Reading Kim’s recent post, reminded me of my Salvation Army sofa. Bought for $30 several years ago, it is sturdy, comfortable and, oh yes, it is covered in shiny, worn gold chenille.
Far from perfect, I still can’t bring myself to get rid of it. The dog sleeps on it, jumps over it, and suffocates the cushions with his fur. My daughter often sprawls across the back, haphazardly doing gymnastics, knowing it will never creak, break or bend. It is the place I sit to drink coffee and read a book, talk to my mom on the phone, and listen to music on rainy days.
And, sometimes it makes me cringe. I know what people think – Isn’t she supposed to be some kind of Designer?
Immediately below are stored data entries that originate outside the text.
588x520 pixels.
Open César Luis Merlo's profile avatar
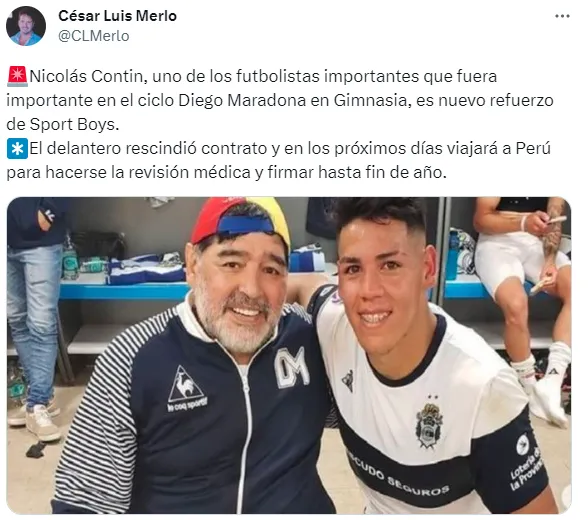tap(26, 26)
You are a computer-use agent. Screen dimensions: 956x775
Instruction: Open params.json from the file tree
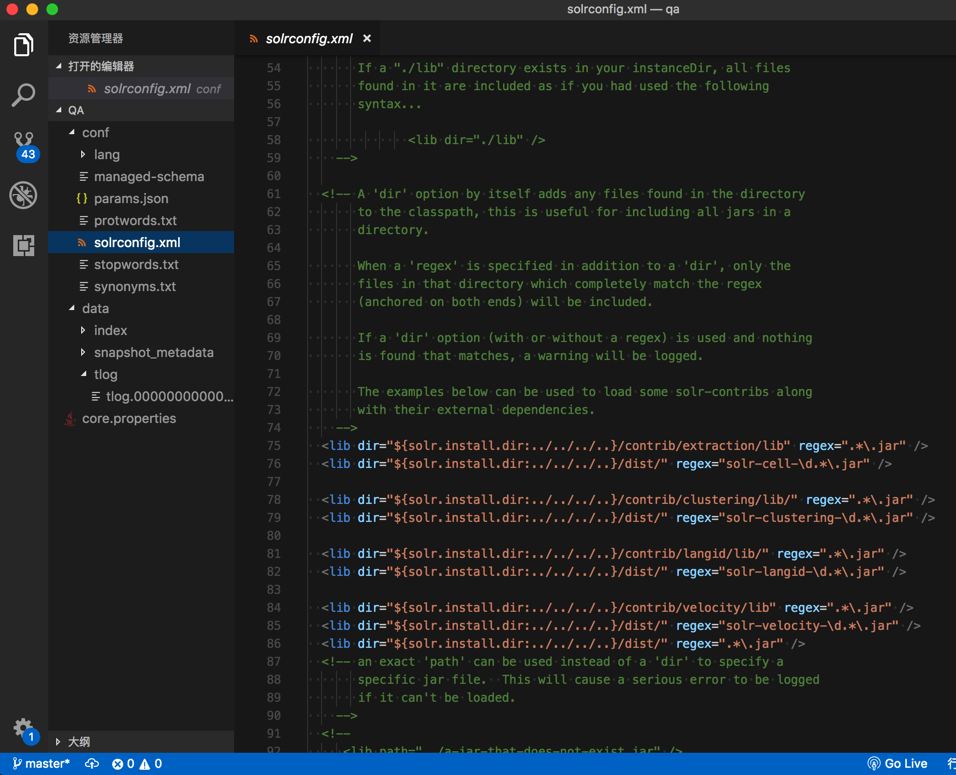[x=130, y=198]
Why does she have that dated, faded sofa in her living room?
I have it because I still love it; it’s hard to find sofas that will fit through my small front door, and many of the newer ones are not as comfortable as the old. I like the way it envelopes you when you need to hide from questioning teenagers (a strategically placed plant also helps), and I love that I can redesign it when I get bored.
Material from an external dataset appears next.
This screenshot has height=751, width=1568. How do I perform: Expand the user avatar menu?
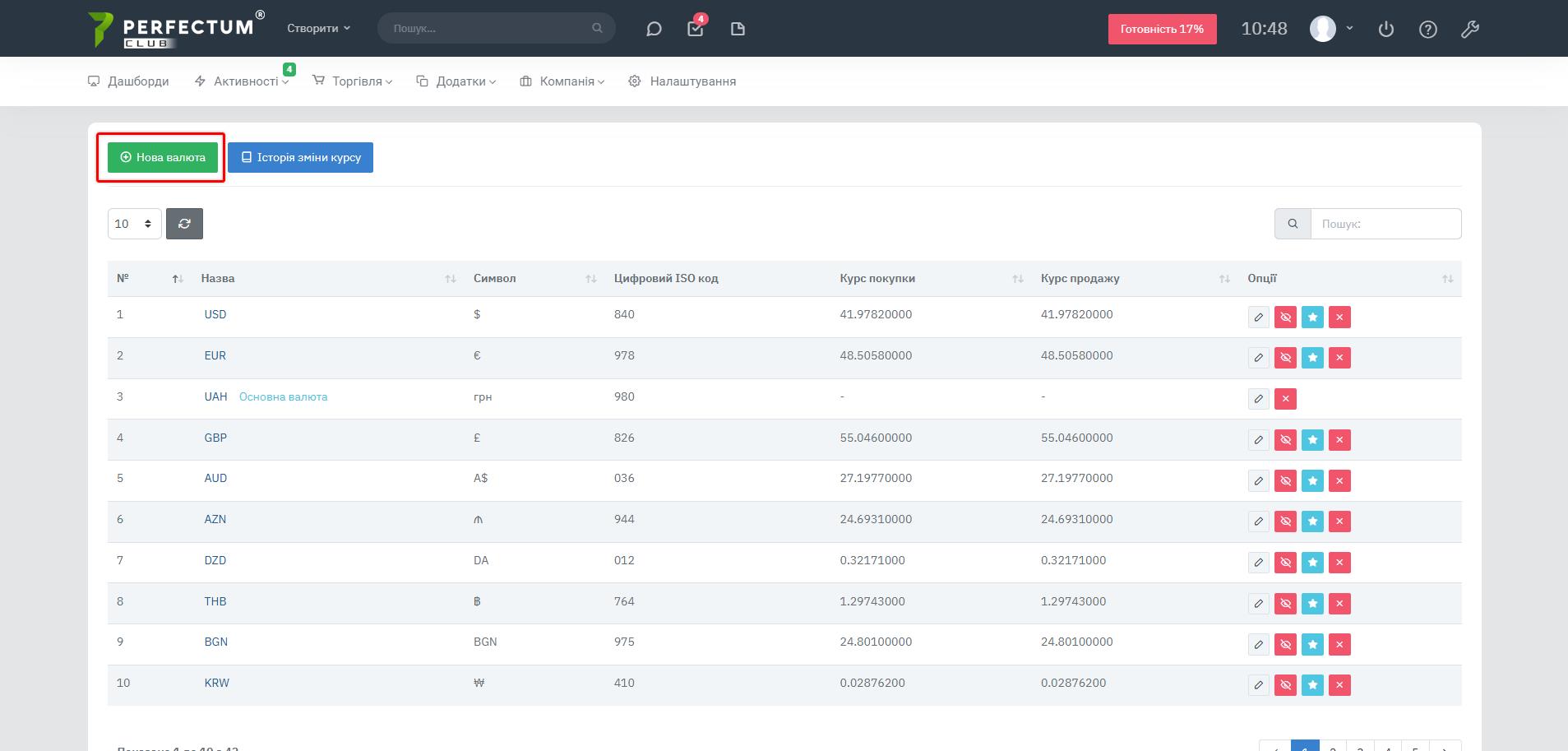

Sometimes, I can’t take the chenille, and I search my house for a blanket or quilt to throw over the back. I pile it with cushions, frown at the tufted gold, and threaten to replace it with a newer model. I become my own annoying client, frustrated with what I own, but not wanting to buy something new.
This week, it competed with the Autumn light, and I swear the sofa almost glowed. I became distracted by its brightness, moving it around the room and throwing different colors on it like a crazy person. Maybe I had had too much coffee, but I just needed to get it right. And I did……for now.